Quelle connerie ce truc... La psy nous a dit d'écrire nos ressentis chaque jour et de transformer nos frustrations en énergie positive. De si belles paroles... Moi ça me fait chier. Je peux rien transformer en énergie positive parce que de l'énergie, j'en ai pas.

Je participe à une thérapie de groupe appelée "thérapie comportementale cognitive". C'est une méthode pour te faire passer au dessus de tes angoisses en gros. Je sais pas ce que je fous là... Je suis pas angoissée, je suis fatiguée.

J'ai un trouble neurologique du sommeil qui s'appelle "hypersomnie idiopathique", ça envoit non ?
Ben en vrai, c'est de la merde. T'as tout le temps sommeil, même si tu dors, tu récupères pas, donc t'es somnolente tout le temps et tu galères à faire à peu près tout dans ta vie, côté physique mais aussi côté concentration, mémoire etc.
Y a pire. Y a toujours pire. Mais y a mieux aussi.

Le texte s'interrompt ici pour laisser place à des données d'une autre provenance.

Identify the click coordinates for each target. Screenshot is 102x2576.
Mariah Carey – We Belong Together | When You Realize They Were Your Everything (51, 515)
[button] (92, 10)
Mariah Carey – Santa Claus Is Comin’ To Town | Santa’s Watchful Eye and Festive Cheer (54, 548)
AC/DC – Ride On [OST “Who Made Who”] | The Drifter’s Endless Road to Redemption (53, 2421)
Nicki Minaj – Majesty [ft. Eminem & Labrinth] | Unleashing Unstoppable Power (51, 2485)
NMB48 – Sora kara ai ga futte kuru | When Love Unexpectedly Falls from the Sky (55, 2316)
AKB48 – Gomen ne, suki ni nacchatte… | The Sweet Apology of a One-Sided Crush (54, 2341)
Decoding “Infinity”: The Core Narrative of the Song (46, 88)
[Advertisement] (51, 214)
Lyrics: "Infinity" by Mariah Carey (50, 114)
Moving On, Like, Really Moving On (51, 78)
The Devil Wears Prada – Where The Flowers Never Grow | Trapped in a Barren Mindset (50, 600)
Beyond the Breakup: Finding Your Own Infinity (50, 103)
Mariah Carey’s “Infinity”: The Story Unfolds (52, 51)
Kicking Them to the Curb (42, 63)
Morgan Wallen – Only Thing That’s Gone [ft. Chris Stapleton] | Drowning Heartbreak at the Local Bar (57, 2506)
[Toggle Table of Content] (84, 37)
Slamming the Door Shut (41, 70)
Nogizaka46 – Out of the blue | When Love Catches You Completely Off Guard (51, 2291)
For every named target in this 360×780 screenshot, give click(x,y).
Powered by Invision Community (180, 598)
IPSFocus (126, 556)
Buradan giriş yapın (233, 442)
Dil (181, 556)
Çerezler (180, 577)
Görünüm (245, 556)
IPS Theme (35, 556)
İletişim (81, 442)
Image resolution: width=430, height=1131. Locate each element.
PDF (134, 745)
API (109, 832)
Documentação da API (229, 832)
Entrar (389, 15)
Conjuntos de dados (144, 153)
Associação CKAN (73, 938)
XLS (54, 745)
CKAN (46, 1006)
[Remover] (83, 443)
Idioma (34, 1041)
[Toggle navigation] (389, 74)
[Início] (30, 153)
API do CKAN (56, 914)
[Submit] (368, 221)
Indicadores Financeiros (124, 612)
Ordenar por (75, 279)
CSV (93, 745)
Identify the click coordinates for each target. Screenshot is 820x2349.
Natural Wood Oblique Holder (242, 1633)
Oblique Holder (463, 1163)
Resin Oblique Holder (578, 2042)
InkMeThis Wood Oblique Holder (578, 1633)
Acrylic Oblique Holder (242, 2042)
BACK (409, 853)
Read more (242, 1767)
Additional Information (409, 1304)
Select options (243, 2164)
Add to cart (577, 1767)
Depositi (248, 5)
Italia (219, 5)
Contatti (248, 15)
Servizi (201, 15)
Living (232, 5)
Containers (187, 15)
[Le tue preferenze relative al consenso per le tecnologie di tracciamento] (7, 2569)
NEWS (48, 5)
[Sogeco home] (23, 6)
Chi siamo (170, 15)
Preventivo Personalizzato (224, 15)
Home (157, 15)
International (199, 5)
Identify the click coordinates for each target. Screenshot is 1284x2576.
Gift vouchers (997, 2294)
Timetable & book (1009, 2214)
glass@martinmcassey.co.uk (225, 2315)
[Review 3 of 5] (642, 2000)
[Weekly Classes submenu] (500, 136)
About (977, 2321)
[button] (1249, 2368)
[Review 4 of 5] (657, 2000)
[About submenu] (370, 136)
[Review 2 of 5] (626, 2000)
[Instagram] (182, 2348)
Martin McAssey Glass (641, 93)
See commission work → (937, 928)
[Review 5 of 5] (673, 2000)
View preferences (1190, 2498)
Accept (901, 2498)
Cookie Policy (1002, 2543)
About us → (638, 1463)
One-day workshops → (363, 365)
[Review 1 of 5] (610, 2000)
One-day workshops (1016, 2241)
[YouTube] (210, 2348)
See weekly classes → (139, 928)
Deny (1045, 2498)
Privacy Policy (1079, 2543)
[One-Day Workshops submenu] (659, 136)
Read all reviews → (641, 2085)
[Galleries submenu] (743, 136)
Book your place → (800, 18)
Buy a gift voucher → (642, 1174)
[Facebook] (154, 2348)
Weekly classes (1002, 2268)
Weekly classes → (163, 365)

Donc je me retrouve dans ce groupe de personnes phobiques et angoissées et on fait des exercices pour aller mieux.
Par exemple, y a une nana qui est terrorisée dès qu'il y a plus de trois personnes dans la pièce. Donc quand on est plus nombreux, elle suit le cours dans la pièce d'à côté et on laisse la porte ouverte pour qu'elle entende.
Il y a un gars, lui, a la phobie du métro. Des qu'il s'en approche, il fait une crise de panique. Alors il a des exercices chaque semaine où il doit rester une minute près de l'entrée d'un métro, puis trente secondes sur un quai, etc. Les premiers temps, j'avais envie de me moquer de ces exercices surprenants mais en fait, c'est assez impressionnant de voir le courage de toutes ces personnes pour affronter leurs peurs et ça m'a rapidement calmée.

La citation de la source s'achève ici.